# CONSIGNE 1
Dans le listing, recopiez la partie qui commence à la ligne contenant « The height and width of the screenshot is (869, 1196). » et se termine à celle contenant « center [854, 802]. », en substituant « location » à « coordinates » sans rien modifier d'autre. Laissez les images de côté.

Les événements actuels démontrent en effet que les défilés de rues continuent de faire trembler les dictateurs et constituent toujours une arme décisive pour mettre à bas un régime autoritaire. Cette forme de mobilisation s’inscrit dans la lignée d’une « tradition révolutionnaire » remontant, au moins, à la Révolution Française. Aux XIXe et XXe siècles, d’authentiques insurrections populaires, sans dirigeant ou parti politique identifié, fruits d’une exaspération sociale portée par la faim, le manque de liberté, l’oppression, ont débouché sur des renversements de régimes (avènement de la IIe République en France en 1848, chute du Mur de Berlin en 1989 puis du bloc soviétique…) ou ont échoué, comme ce fut le cas en Hongrie en 1956.
Aujourd’hui, à travers les mobilisations des populations des pays arabes, c’est également l’imagerie des moments de liesse populaire ayant accompagné les indépendances qui est réactivée, notamment autour du symbole du drapeau.
Or, de nombreux commentateurs des événements et les manifestants eux-mêmes mettent en exergue aujourd’hui le rôle mobilisateur des réseaux sociaux et d’Internet.

# MATÉRIEL FOURNI
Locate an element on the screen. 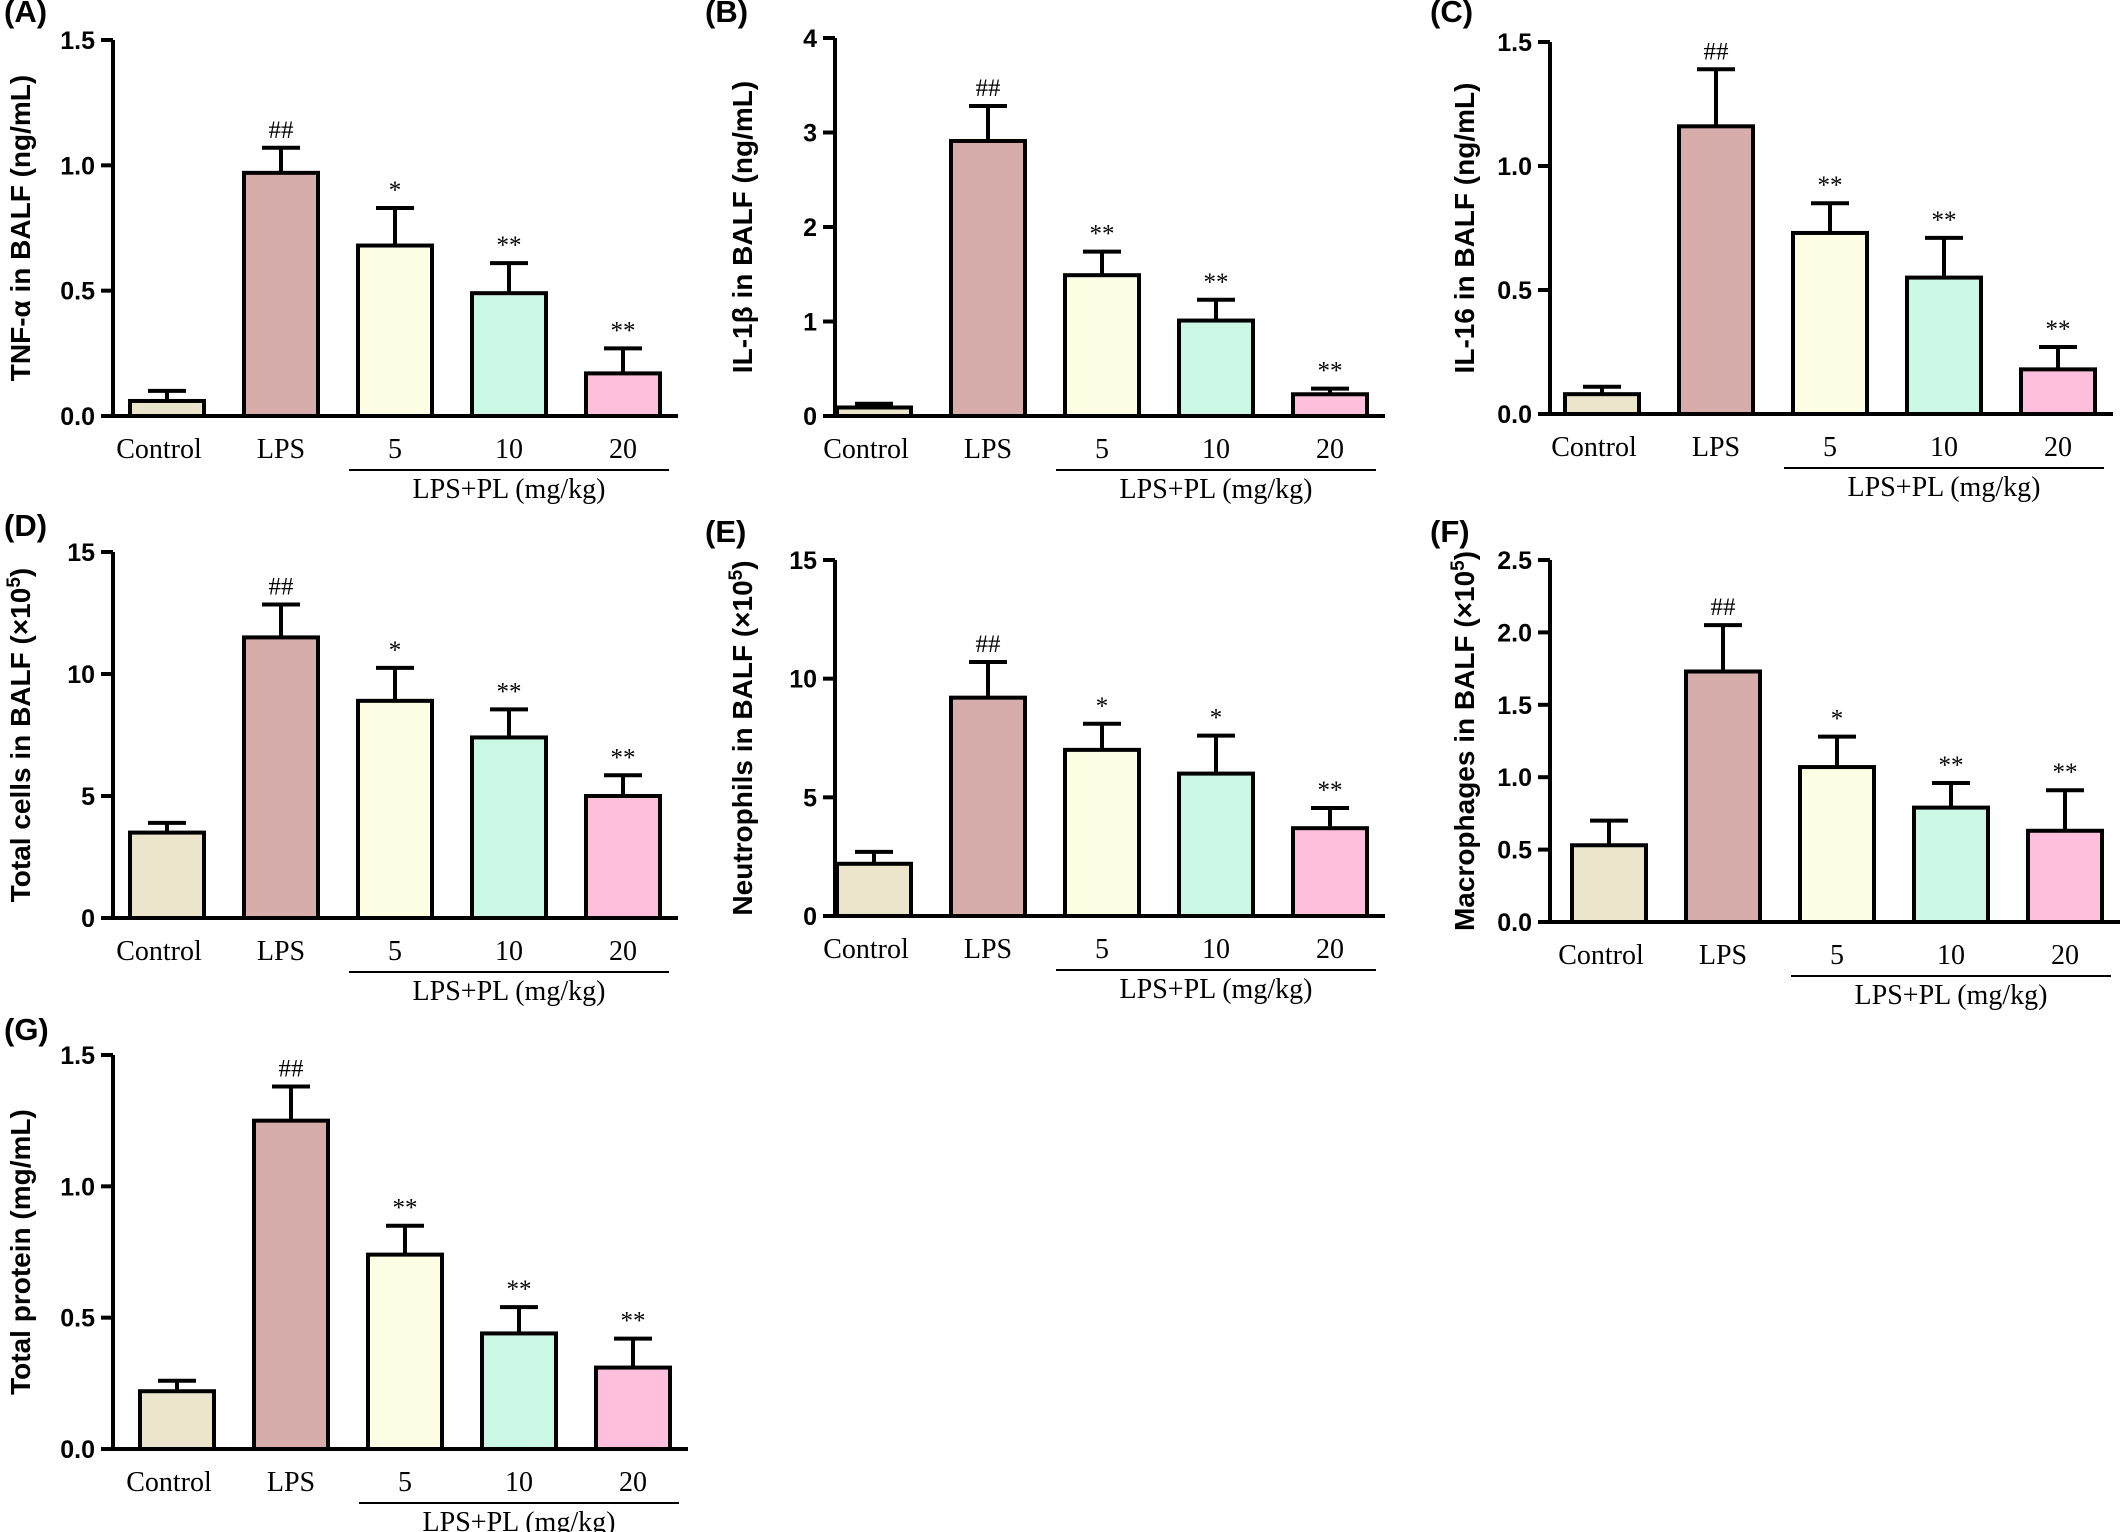 The height and width of the screenshot is (1532, 2128). panel-letter: (D) is located at coordinates (26, 526).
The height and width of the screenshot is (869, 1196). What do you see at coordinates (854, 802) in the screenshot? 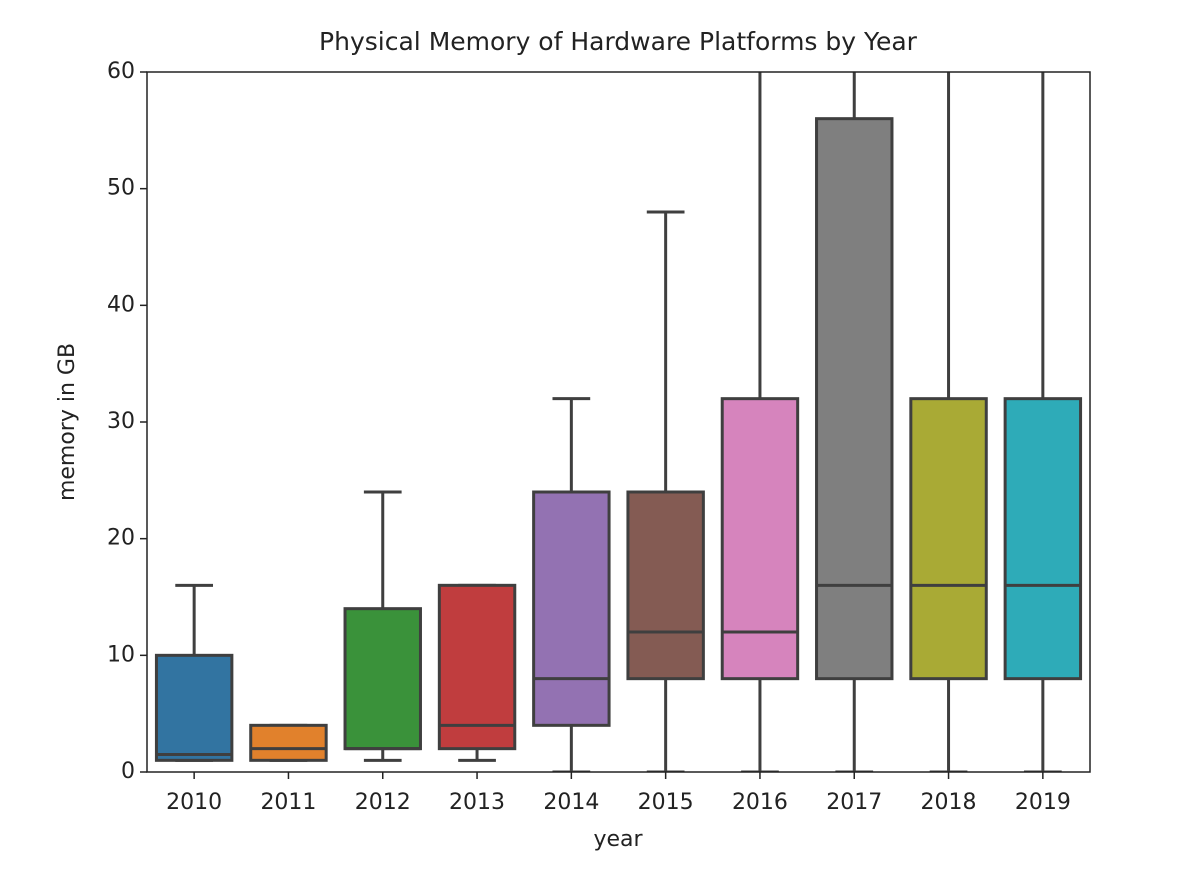
I see `x-tick-label: 2017` at bounding box center [854, 802].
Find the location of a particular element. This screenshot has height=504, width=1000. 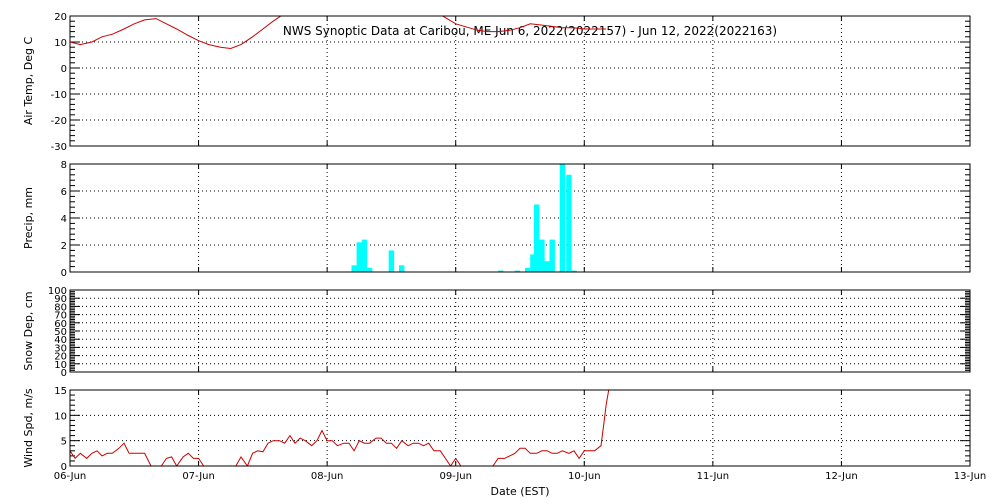

y-tick-label-snow: 90 is located at coordinates (60, 300).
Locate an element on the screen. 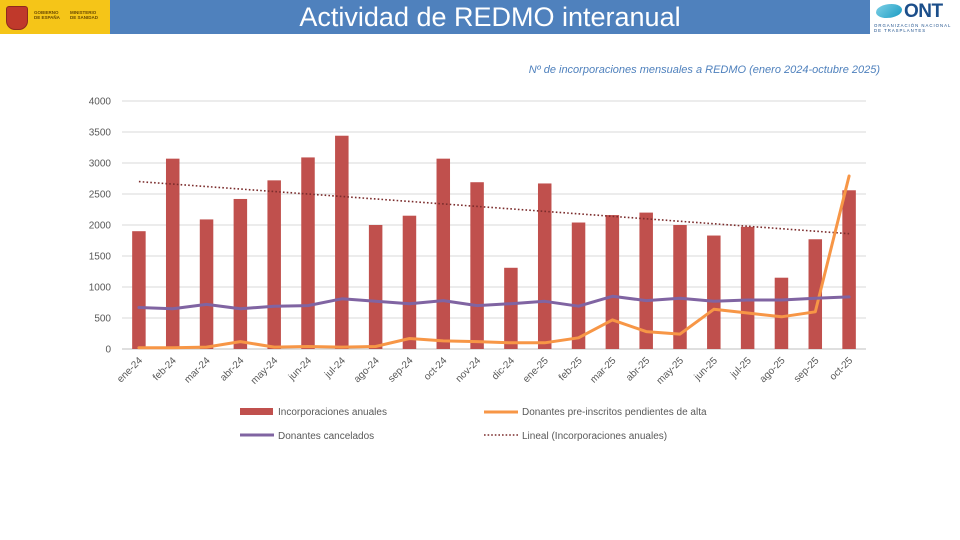 The width and height of the screenshot is (960, 540). x-tick-label: ene-25 is located at coordinates (536, 370).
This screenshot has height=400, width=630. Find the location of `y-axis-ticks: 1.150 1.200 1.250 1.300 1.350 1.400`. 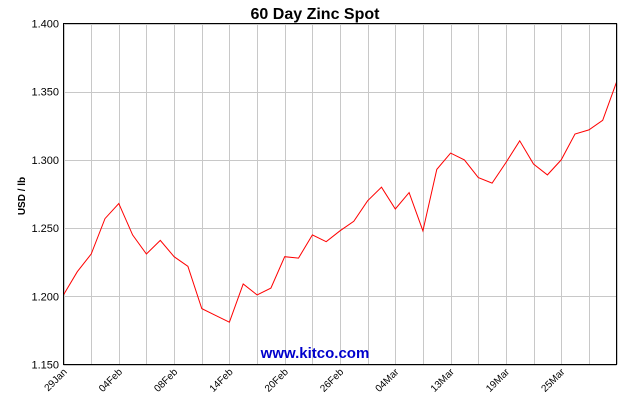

# CONSIGNE 2
Relevez toutes les années citées dans l'extrait sur les défilés de rues.

# VOTRE RÉPONSE 1
The height and width of the screenshot is (869, 1196). What do you see at location (854, 802) in the screenshot? 
I see `x-tick-label: 2017` at bounding box center [854, 802].

# VOTRE RÉPONSE 2
1848, 1989, 1956